There are a lot of nooses in it. There's a noose on a man's neck, a noose on a horse, a metaphoric noose on the necks of the prostitutes.
Some viewers probably will sympathize with a horse that falls when its rider gets shot. But Duvall says no horses got hurt, unlike in older Westerns.
"Those are falling horses. They're trained to do that. They pull the rein a certain way. The horse will rear and fall. They dig a little pit there to make it more soft when they fall in."
"Broken Trail" was filmed in the Canadian Rockies near Calgary, not too far from where "Brokeback Mountain" was shot.
"It's like Texas without the accent," Duvall says, and "no colder than Chicago."
Chicago, he says, is where he's been the hottest and coldest of his life. The hottest?
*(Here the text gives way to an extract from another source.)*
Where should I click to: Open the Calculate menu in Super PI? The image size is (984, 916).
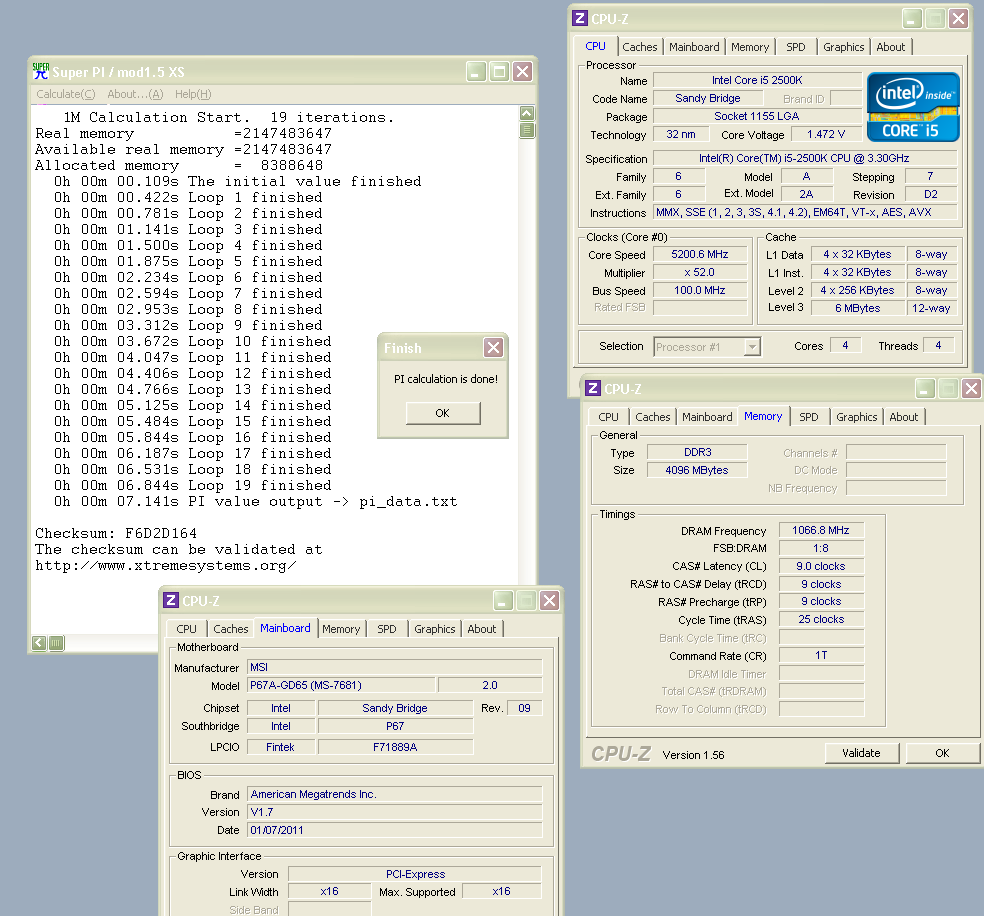[65, 94]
"I worked there 14 years ago. Hotter than the Philippines or Houston was Chicago. Remember, it was, like, 117 and the old people died."
Duvall will come back again relatively soon, to see a tango place called Duvall's Club that's being opened in Little Italy by his nephew Billy, a brother's son who lives here.
"I like Chicago. I used to come once a month. I was the voice for United Airlines years ago. I got tickets to anywhere in the world," he says. "Then when I changed agents, they got mad at me and took it away from me -- instantly -- and gave it to my friend Gene Hackman. So I don't come to Chicago."
Too bad. It's a great city, when it ain't rainin' or snowin', aside from the occasional prostitution trafficking that goes on.